Nobuo’s love for his work was evident every time he took the stage. He enthusiastically responded to every cheer and word of love from his fans, and paid tribute to every corner of the theater when the performance was finished. Yet for all his prestige, Nobuo Uematsu is a total child at heart. When we began singing “One-Winged Angel” he jumped out on stage to encourage us. During one of the many encores, when Arnie Roth seemed uncertain where to take the performance, Nobuo announced that he would be performing a solo piece for the audience. He then whistled the “Victory Theme” into the microphone and the audience nearly fell over laughing. At the very end of the concert, when the audience refused to stop cheering, Nobuo took off running across the stage, from one door to the other, only to run back the way he had come, taking the time to give out a chain of “high-fives” in the process.
I immediately fell in love with this man. His love for his work and his appreciation for his fans was evident in everything that he did. Looking back, I’m really disappointed I didn’t dish out the extra gil for the VIP pass meet-and-greet. If ever he returns to another Floridian concert, I want to meet him in person, if, for nothing else, so that I can thank him for being so awesome.
You can watch Nobuo run across the stage at 11:00 on this video.
A Place to Call Home
Words really can’t express the phenomenon that is Distant Worlds. My super-high expectations were blown out of the water by an even higher performance. I walked in excited and walked out stunned.

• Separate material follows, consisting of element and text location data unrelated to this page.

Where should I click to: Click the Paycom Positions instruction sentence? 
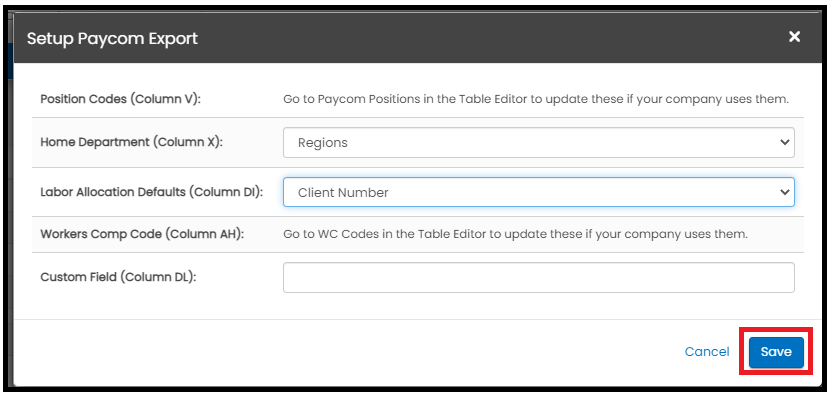[x=536, y=100]
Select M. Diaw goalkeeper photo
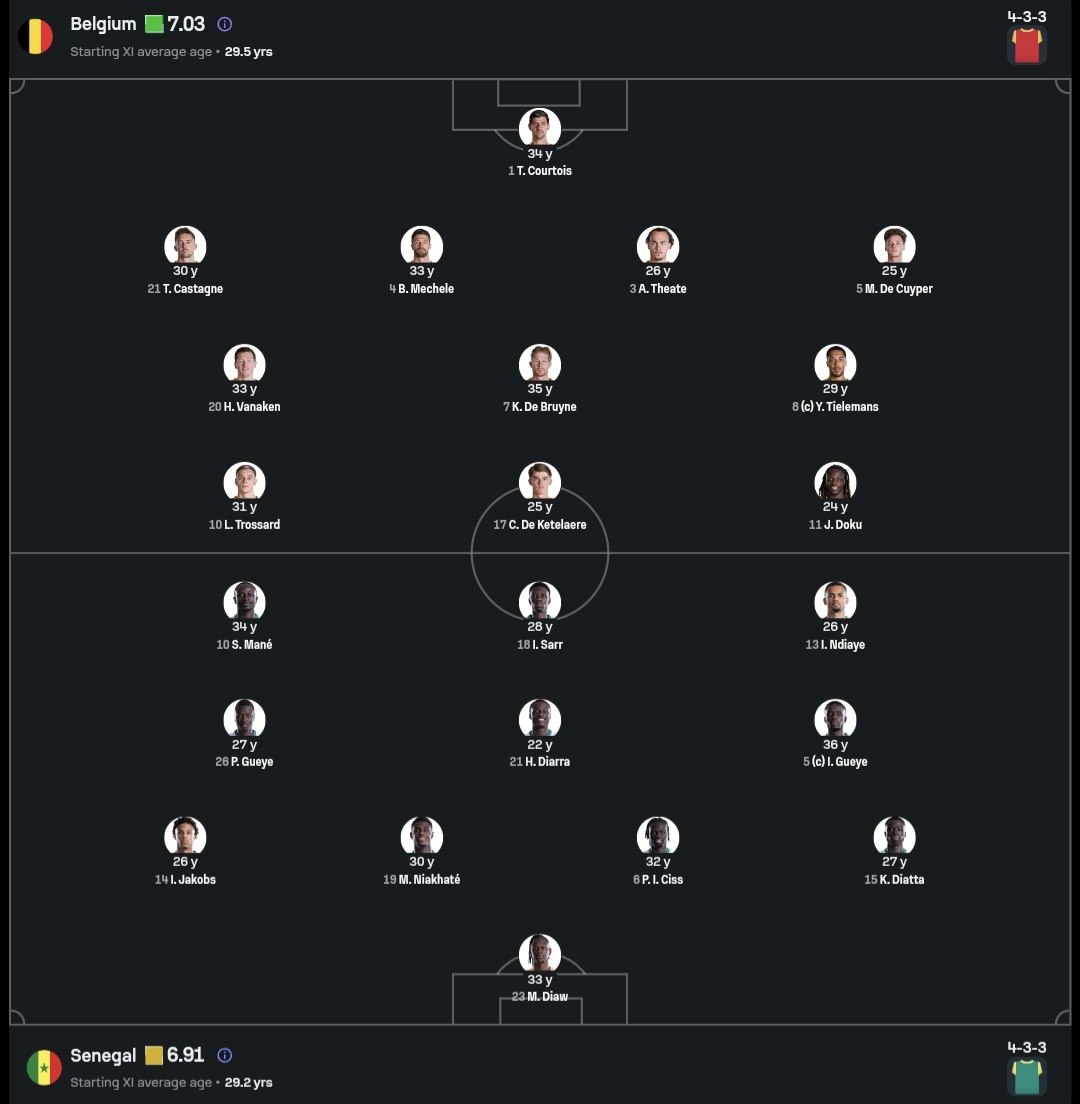This screenshot has height=1104, width=1080. pyautogui.click(x=540, y=955)
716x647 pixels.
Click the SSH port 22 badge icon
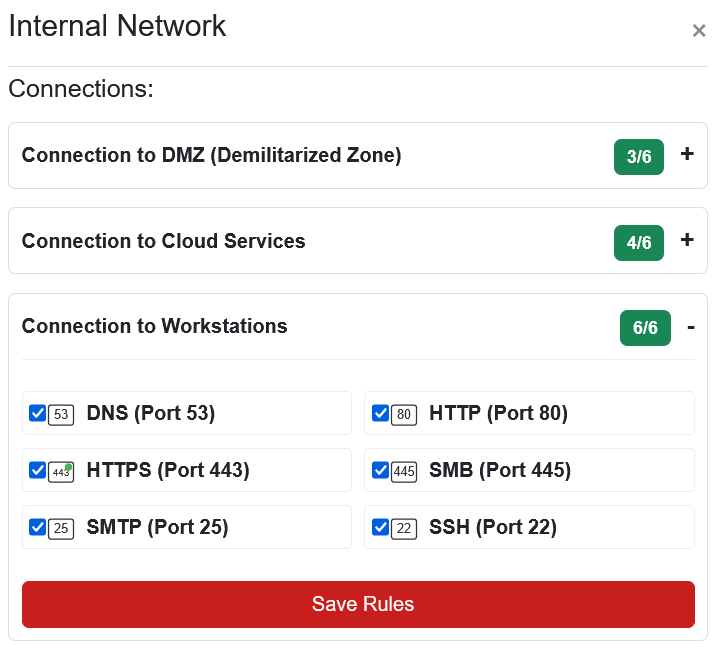(404, 528)
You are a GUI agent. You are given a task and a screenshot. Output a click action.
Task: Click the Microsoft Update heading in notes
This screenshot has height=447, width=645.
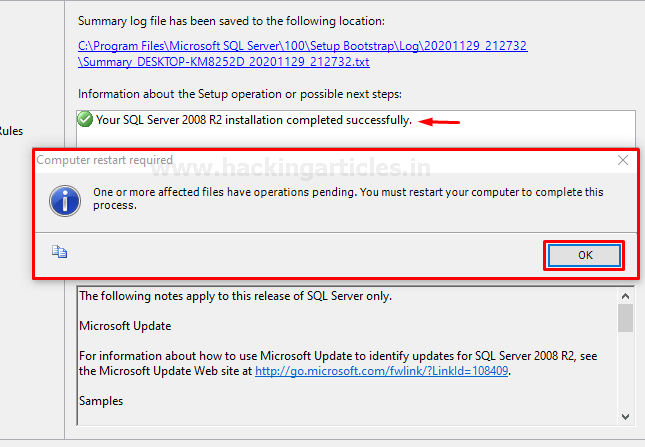(125, 326)
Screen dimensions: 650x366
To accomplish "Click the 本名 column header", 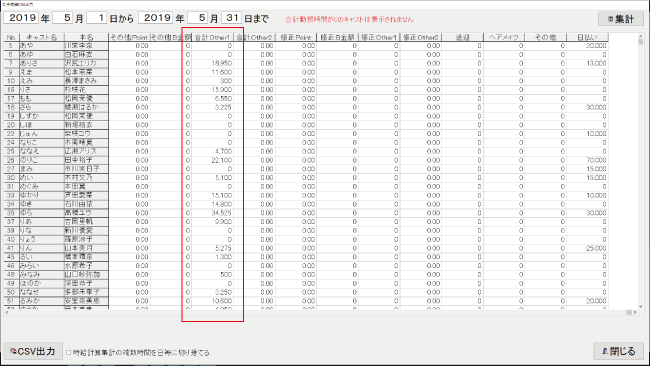I will [x=86, y=37].
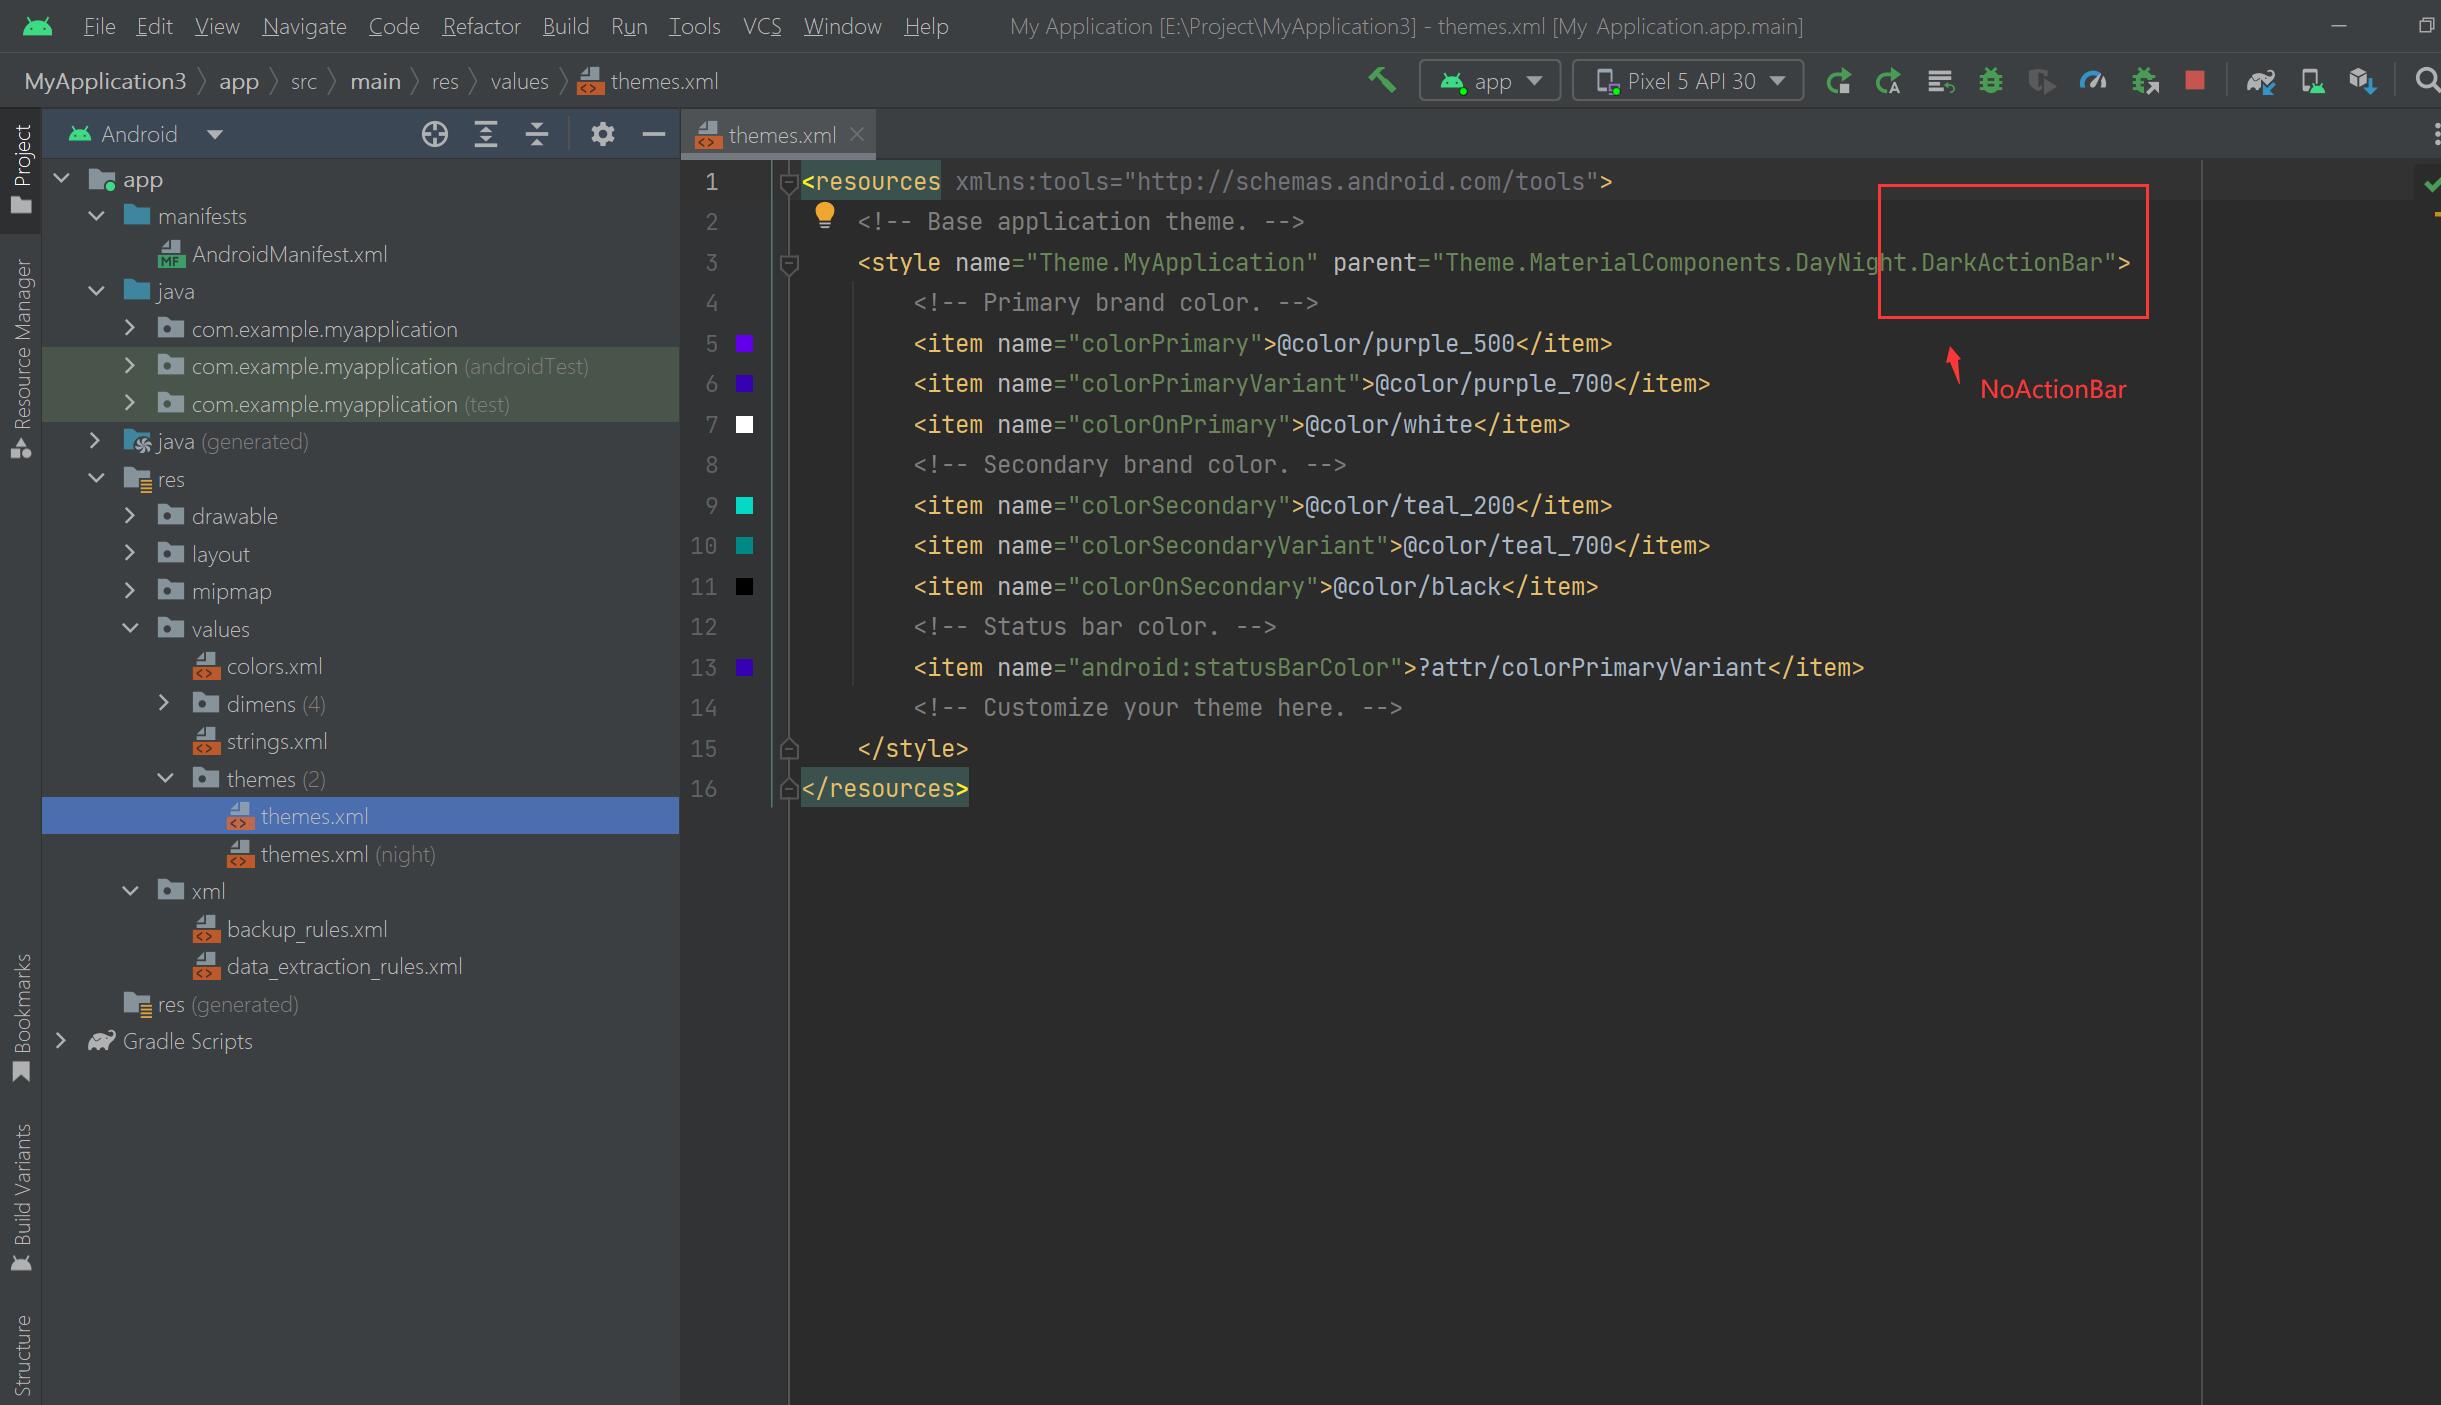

Seeing Nobuo in person, hearing Susan Calloway sing, listening to some of the most nostalgic and memorable melodies in gaming history conducted by Arnie Roth, singing along to “One-Winged Angel,” and watching it all unfold on a big screen to the excited cheers of long-time, and newbie, fans was a truly incredible experience.
And the best news of all? Arnie Roth announced from the stage that this tour to Florida may have been their first, but certainly wouldn’t be their last. And when they come again, you can bet your Phoenix Down that I’ll be there.
You can watch Youtube videos of their performances and listen to Distant Worlds tracks from their CDs, but nothing can compare to hearing, and seeing, them live. If you’re a Final Fantasy fan, you owe it to yourself to see this concert. You will be blown away.